11. Your Grace, my brother Bishops, Rev Fathers, Rev. Sisters, and  all the good people of God, I therefore bring you only greetings and  praise to God from all of us in Sokoto Diocese. This is a solemn moment  for the body of Christ. This is for us the moment of decision. This is  the moment that separates darkness from light, good from evil. Our  nation is like a ship stranded on the high seas, rudderless and with  broken navigational aids. Today, our years of hypocrisy, duplicity,  fabricated integrity, false piety, empty morality, fraud and Pharisaism  have caught up with us. Nigeria is on the crossroads and its future  hangs precariously in a balance. This is a wakeup call for us. As St.  Paul reminds us; The night is far spent, and the day is at hand.  Therefore, let us cast away the works of darkness and put on the armour  of light (Rom. 13:12). It is time to confront and dispel the clouds of  evil that hover over us.

12. Nigeria is at a point where we must call for a verdict. There  must be something that a man, nay, a nation should be ready to die for.  Sadly, or even tragically, today, Nigeria, does not possess that set of  goals or values for which any sane citizen is prepared to die for her.  Perhaps, I should correct myself and say that the average office holder  is ready to die to protect his office but not for the nation that has  given him or her that office. The Yorubas say that if it takes you 25  years to practice madness, how much time would you have to put it into  real life? We have practiced madness for too long. Our attempt to build a  nation has become like the agony of Sisyphus who angered the gods and  had to endure the frustration of rolling a stone up the mountain. Each  time he got near the top, the gods would tip the stone back and he would  go back to start all over again. What has befallen our nation?

Entries from a collection –
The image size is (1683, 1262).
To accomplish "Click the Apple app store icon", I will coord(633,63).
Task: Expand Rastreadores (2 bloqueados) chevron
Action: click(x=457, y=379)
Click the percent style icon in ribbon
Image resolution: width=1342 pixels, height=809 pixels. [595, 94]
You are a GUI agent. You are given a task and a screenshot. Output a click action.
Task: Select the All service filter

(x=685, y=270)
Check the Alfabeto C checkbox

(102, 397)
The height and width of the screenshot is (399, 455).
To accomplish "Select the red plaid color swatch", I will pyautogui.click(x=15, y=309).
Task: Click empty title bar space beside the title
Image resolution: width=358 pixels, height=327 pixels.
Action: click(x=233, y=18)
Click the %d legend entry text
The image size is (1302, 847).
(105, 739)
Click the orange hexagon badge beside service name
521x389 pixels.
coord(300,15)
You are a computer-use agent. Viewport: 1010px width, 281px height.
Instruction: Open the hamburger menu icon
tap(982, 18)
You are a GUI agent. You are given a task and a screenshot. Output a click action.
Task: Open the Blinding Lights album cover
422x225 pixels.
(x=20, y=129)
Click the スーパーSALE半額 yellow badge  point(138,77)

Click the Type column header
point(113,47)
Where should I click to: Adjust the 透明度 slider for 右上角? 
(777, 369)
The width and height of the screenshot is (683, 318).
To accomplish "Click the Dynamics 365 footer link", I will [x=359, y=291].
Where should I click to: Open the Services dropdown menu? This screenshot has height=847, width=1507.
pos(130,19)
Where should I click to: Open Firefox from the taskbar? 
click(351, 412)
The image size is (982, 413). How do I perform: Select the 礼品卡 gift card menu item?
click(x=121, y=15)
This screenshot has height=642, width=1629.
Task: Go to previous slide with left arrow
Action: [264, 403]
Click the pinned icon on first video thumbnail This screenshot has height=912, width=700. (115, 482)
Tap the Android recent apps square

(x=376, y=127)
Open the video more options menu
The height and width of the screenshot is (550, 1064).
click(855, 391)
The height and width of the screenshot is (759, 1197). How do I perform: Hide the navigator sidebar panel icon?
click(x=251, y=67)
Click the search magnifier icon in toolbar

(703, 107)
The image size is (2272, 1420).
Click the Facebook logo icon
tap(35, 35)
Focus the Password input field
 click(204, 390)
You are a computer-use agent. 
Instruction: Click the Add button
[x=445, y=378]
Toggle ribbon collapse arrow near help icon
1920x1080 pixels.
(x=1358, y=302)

YOUR TASKS –
A: Translate this sentence from the address about Nigeria into Spanish: "We have practiced madness for too long."
B: Carry the address about Nigeria forward, starting right after its final sentence.

OUTPUTS BY TASK –
A: Hemos practicado la locura durante demasiado tiempo.

B:
13. Nigeria needs to pause for a moment and think. No one more than  the President of Nigeria, Major General Muhammadu Buhari who was voted  for in 2015 on the grounds of his own promises to rout Boko Haram and  place the country on an even keel. In an address at the prestigious  Policy Think Tank, Chatham House in London, just before the elections,  Major General Buhari told his audience: “I as a retired General and a  former Head of State have always known about our soldiers. They are  capable and they are well trained, patriotic, brave and always ready to  do their duty. If am elected President, the world will have no reason to  worry about Nigeria. Nigeria will return to its stabilizing role in  West Africa. We will pay sufficient attention to the welfare of our  soldiers in and out of service. We will develop adequate and modern arms  and ammunition. We will improve intelligence gathering and border  patrols to choke Boko Haram’s financial and equipment channels. We will  be tough on terrorism and tough on its root causes by initiating a  comprehensive economic development and promoting infrastructural  development…we will always act on time and not allow problems to  irresponsibly fester. And I, Muhammadu Buhari, will always lead from the  front.”

14. There is no need to make any further comments on this claim. No  one in that hall or anywhere in Nigeria doubted the President who ran  his campaign on a tank supposedly full of the fuel of integrity and  moral probity. No one could have imagined that in winning the  Presidency, General Buhari would bring nepotism and clannishness into  the military and the ancillary Security Agencies, that his government  would be marked by supremacist and divisive policies that would push our  country to the brink. This President has displayed the greatest degree  of insensitivity in managing our country’s rich diversity. He has  subordinated the larger interests of the country to the hegemonic  interests of his co-religionists and clansmen and women. The impression  created now is that, to hold a key and strategic position in Nigeria  today, it is more important to be a northern Muslim than a Nigerian.

15. Today, in Nigeria, the noble religion of Islam has convulsed. It  has become associated with some of worst fears among our people. Muslim  scholars, traditional rulers and intellectuals have continued to cry out  helplessly, asking for their religion and region to be freed from this  chokehold. This is because, in all of this, neither Islam nor the north  can identify any real benefits from these years that have been consumed  by the locusts that this government has unleashed on our country. The  Fulani, his innocent kinsmen, have become the subject of opprobrium,  ridicule, defamation, calumny and obloquy. His north has become one  large grave yard, a valley of dry bones, the nastiest and the most  brutish part of our dear country.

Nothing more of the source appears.